Music Man

Kingwood Park alum Matt Daspit chases his dreams in Nashville.

Kingwood Park alum Matt Daspit plays the keyboard during a performance with Nina Baumer at John’s Hopkins University.

Jacob Valcarce, Staff Writer

Receptionist Criss Daspit and her friends were at a playdate for their children when her 2-year-old son Matt started playing “Twinkle, Twinkle Little Star” on his little keyboard. He had no music to look at and no one was helping him.
“We knew something was different when he did that,” Daspit said. “He must have heard it on either ‘Little Bear,’ or ‘Sesame Street,’ or those types of programs that we used to watch when he was a little guy.”

Matt Daspit at age 4 welcomes guests while playing the keyboard at a Christmas show at the Houston Symphony. He received a small wooden keyboard when he was 2. Soon after, he started playing “Twinkle, Twinkle Little Star” after hearing the song on TV. “Hey, how did he figure that out?” Criss Daspit asked her husband. “I didn’t know, my husband didn’t know. I knew I would never forget that.” (Submitted by Matt Daspit)

The natural gift carried him from Kingwood Park to the Berklee College of Music in Boston. Now, Matt Daspit is an aspiring musician in Nashville.
“I always played classical music for him when I was pregnant with him, and he was exposed to that early,” Criss Daspit said.
By the time Matt was 4, his mom tried to sign him up for piano lessons at Kingwood Music School. He had to go through a special interview process because he was so young.
“She asked him to play several little tunes, and he knew them just by the gift of ear that he had,” Criss Daspit said. “She said, ‘I will take him.’”
He started lessons there at the age of 4 and continued with the same teacher until his junior year.
As a teen, Matt was on the football team, in the band and in student council. He was athletic, but his passion was music. He attended Lone Star College after graduating from Kingwood Park in 2012 and eventually auditioned and was accepted into the prestigious Berklee College of Music in Boston.
“In some of my classrooms, my desk was a piano,” he said. “The whole class was just playing and listening. There was no writing or books involved. I mean, there was sheet music, but no lectures. It was mostly just taking turns playing or playing as a group.”
His experiences in Boston were vast. His band Redwood Honey toured with Eddie Money before he passed away. His Berklee graduation included appearances by celebrities such as Justin Timberlake and Missy Elliott.
“I learned how to protect myself as a musician in a world where a lot of people are trying to take advantage of you and your talents,” Daspit said. “It was a lot more than just playing my instrument and going to Berklee.”

Now, Matt Daspit is trying to establish himself in the music scene in Nashville.

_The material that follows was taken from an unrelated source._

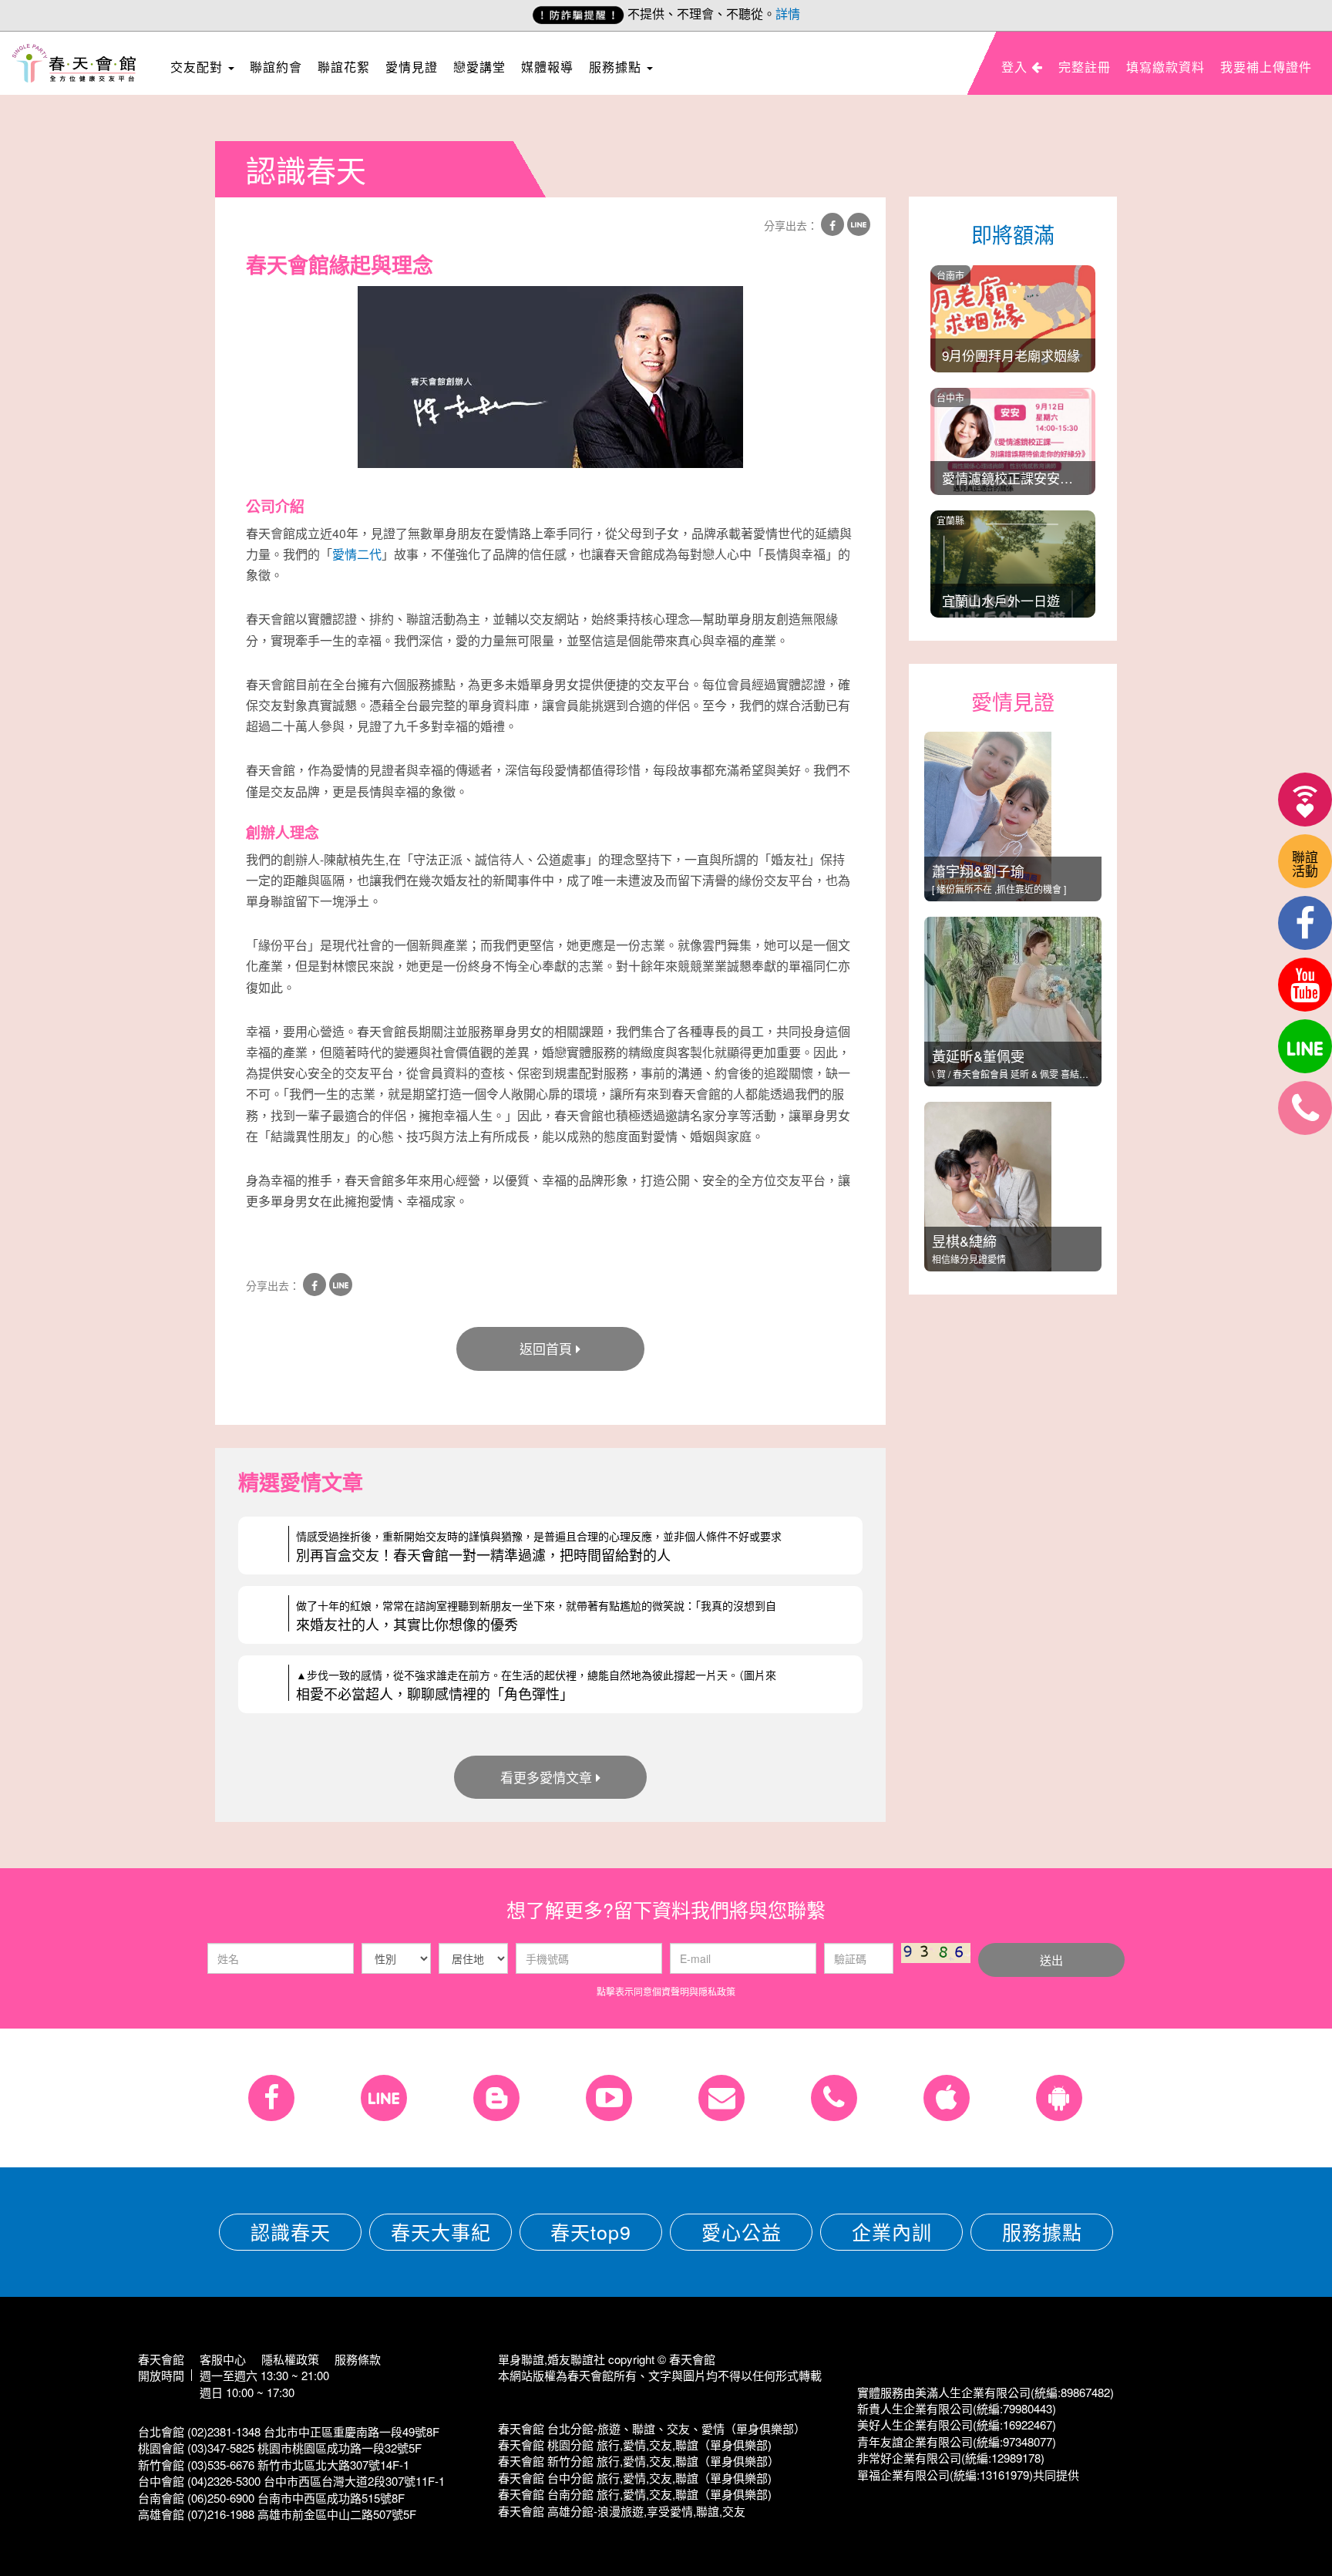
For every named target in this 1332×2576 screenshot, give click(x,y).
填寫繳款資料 (1165, 67)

He bartends at Justin Timberlake’s bar and has performed up and down Broadway Street at various bars, including those owned by Miranda Lambert, Florida Georgia Line and Jason Aldean.
“They call Nashville a 10-year town,” Matt Daspit said. “So basically, you live here and then in 10 years, you see where you’re at and then you kind of reevaluate. If you’re not really doing what you want to be doing, you try something new or try it a different way or move to another city.”
The vision for Matt Daspit in 10 years is clear. He wants to be married to his girlfriend, have kids and a house with a home studio. He wants to make a name for himself in Nashville.
“I’m on good track to do that,” he said. “I have full confidence in myself. It’s just going to take some time and due diligence and hard work, but I think I can accomplish that for sure.”
Some of his musical inspirations include Robert Glasper, Bill Withers, and Silk Sonic’s Anderson Paak. He hopes that someday he gets to tour with artists like them.
Matt Daspit said he has already seen how influential music is and how it can change people. That remains his constant motivation.
“Being able to put a smile on somebody’s face at the end of the day is the goal for bands and musicians,” Matt Daspit said. “Music is a beautiful thing. If you have a passion for it or a hunger to learn, I highly recommend it. Just work hard, stay true to yourself and be kind.”